You can’t create symlinks on Windows if developer mode is not enabled and you’re not running your program as administrator, but junctions don’t have these restrictions.
Could it be useful to add a function to create junctions, which could create a symlink on posix matching the conditions for junctions? Here’s an example implementation, but ideally this should be achieved without subprocess:
import os
import subprocess
from os.path import isabs, isdir
if os.name == "nt":
def junction(src, dst):
"""Make junction."""
if not isabs(src):
raise ValueError("source must be absolute")
if not isdir(src):
raise ValueError("source must be a directory")
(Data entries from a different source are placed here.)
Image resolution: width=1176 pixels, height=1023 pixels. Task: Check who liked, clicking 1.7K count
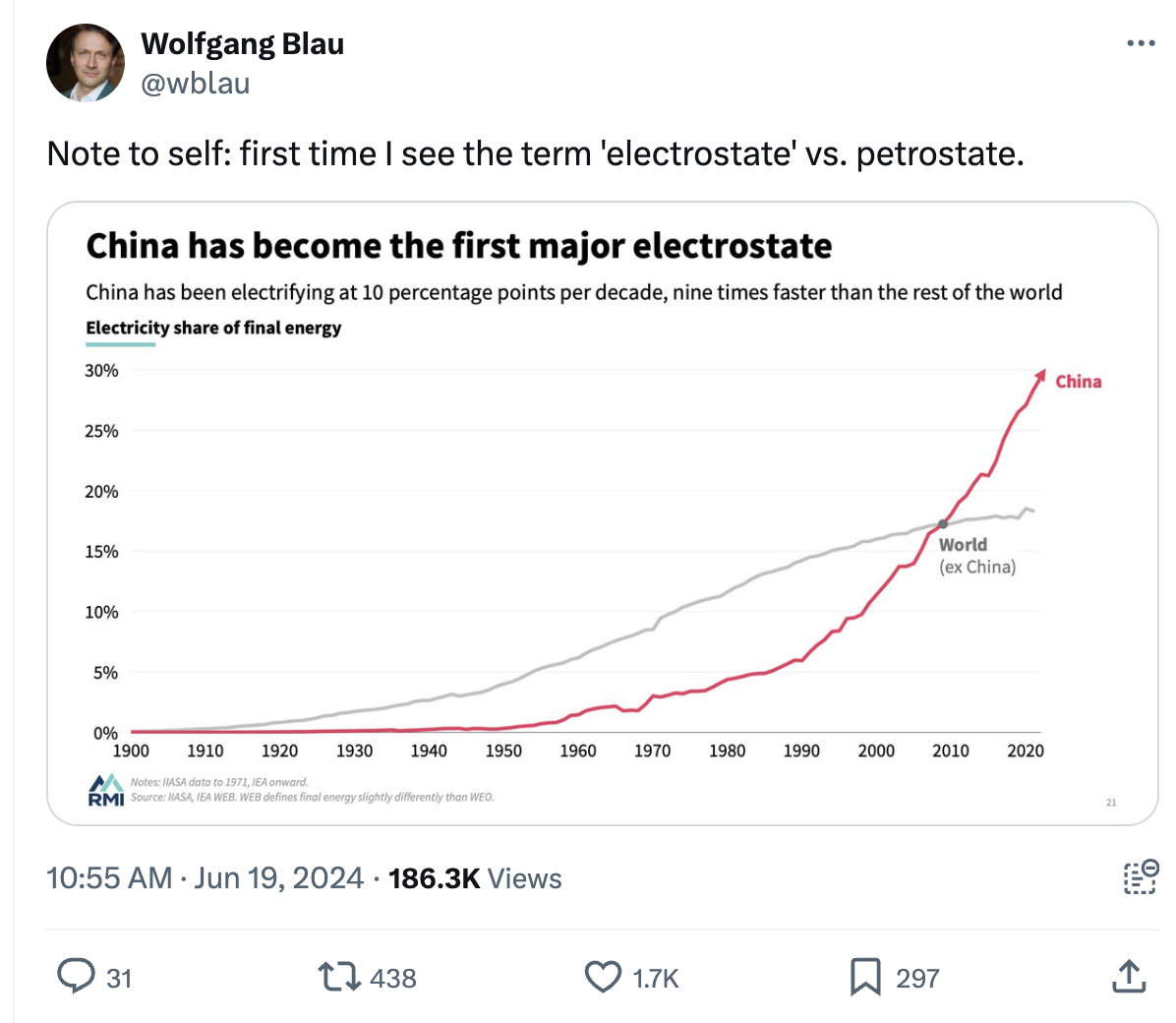651,979
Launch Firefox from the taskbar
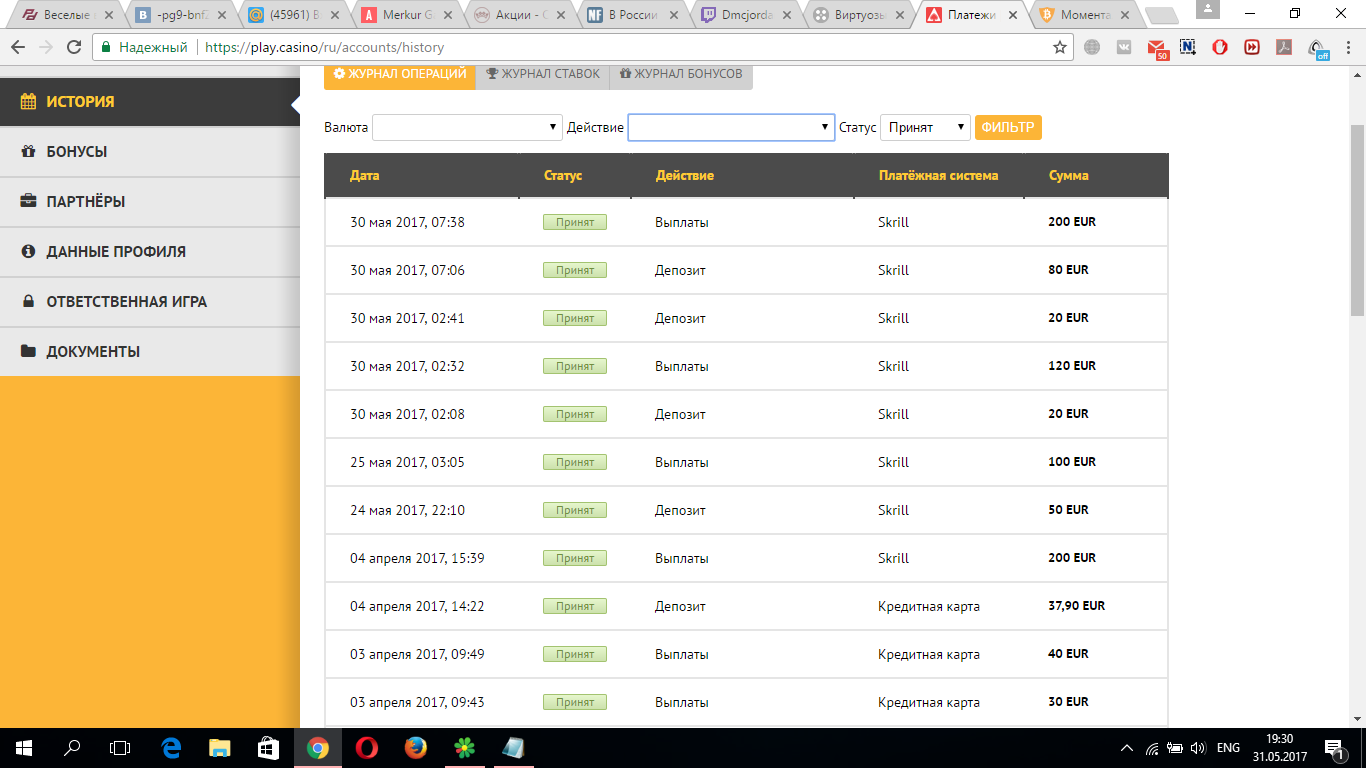1366x768 pixels. pyautogui.click(x=416, y=747)
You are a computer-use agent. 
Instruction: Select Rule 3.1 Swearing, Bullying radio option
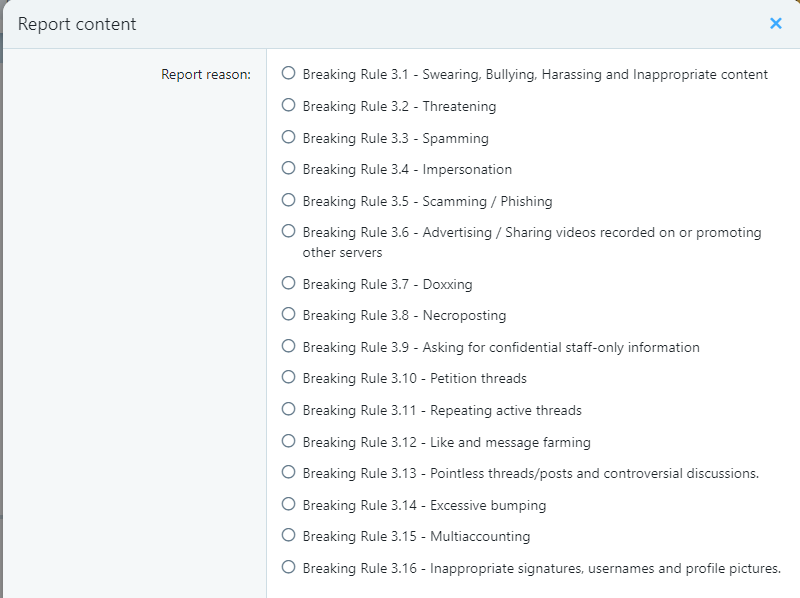point(288,73)
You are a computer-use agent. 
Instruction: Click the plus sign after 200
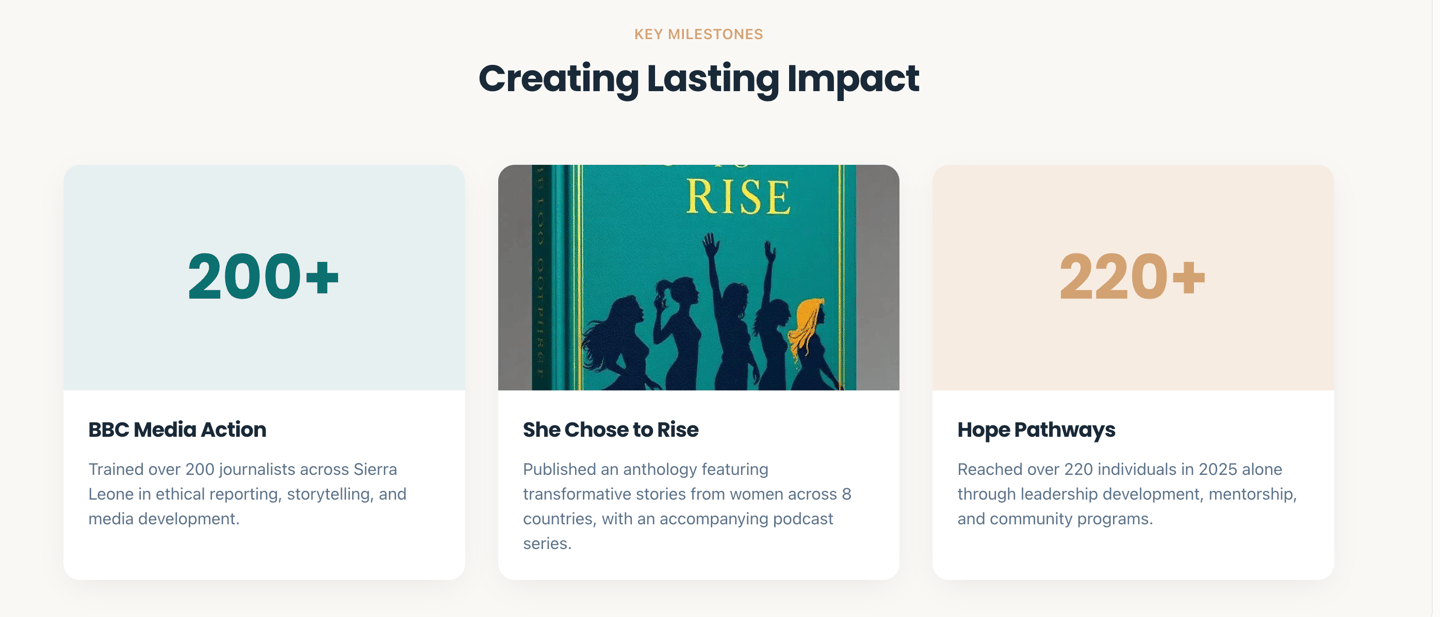coord(322,276)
cmd = ['mklink', '/j', os.fsdecode(dst), os.fsdecode(src)]
proc = subprocess.run(cmd, shell=True, capture_output=True)
if proc.returncode:
raise OSError(proc.stderr.decode().strip())
else:
def junction(src, dst):
"""Make junction."""
if not isabs(src):
raise ValueError("source must be absolute")
if not isdir(src):
raise ValueError("source must be a directory")
os.symlink(src, dst)
The system has to be in developer mode in order to allow unprivileged symlink creation. Alternatively, an administrator can assign the symlink privilege to an unrestricted group (e.g. “Users” or “Authenticated Users”) or directly to an account. At logon, the symlink privilege only gets filtered from the privilege sets of UAC restricted groups, such as “Administrators”, not from the privilege sets that are assigned to unrestricted groups or accounts.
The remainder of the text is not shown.